原題:Blue Blazes Rawden(製作:1918年)

監督:ウィリアム・S・ハート

 

 鬼火と仇名される木こりのロウドン(ウィリアム・S・ハート)が、仲間たちと一緒に山を下りて、辺境の酒場にやってくる。そこで酒場女バベット(モード・ジョージ)にからんでいる男をあっさり殴り倒して彼女に惚れられる。ところが彼女はこの酒場の主人ヒルガード(ロバート・マッキム)の情婦だったので、ロウドンはヒルガードからいやがらせを受ける。

 ヒルガードはロウドンにサイコロ勝負を挑むが敗れ、暗闇の部屋の中での拳銃による決闘を挑む。子分に命じ、ロウドンの拳銃から弾丸を抜いておく。幸いヒルガードの弾丸は当らないが、相手の卑劣さに怒ったロウドンはヒルガードを殺してしまう。

 やがて、ヒルガードの母(ガートルード・クレア)と弟エリック(ロバート・ゴードン)が訪ねてくる。ロウドンは自分が彼を殺したとは言えないまま、ヒルガードは立派な男だったと言って、悲しみにくれる老母につくすのだ。

 バベットは恋がかなわぬ腹いせから、ロウドンがヒルガードを殺したことをエリックにしゃべってしまう。

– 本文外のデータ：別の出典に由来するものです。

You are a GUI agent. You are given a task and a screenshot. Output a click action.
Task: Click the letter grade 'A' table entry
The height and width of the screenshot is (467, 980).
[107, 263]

逆上したエリックはロウドンを射って負傷させ、木こりたちにリンチされかける。そのとき兄が卑怯者だったことがわかる。ロウドンは木こりたちを説得してエリックを救い、何処へともなく去って行く。

 

 この作品は、厳密には西部劇とは言えませんが、エス・ハート独特の西部劇の詩情があふれています。

 エス・ハートは美男とはいえませんが、大自然の風雪に鍛えられた風貌は個性的であり、男性的で人を惹きつけるものがありますね。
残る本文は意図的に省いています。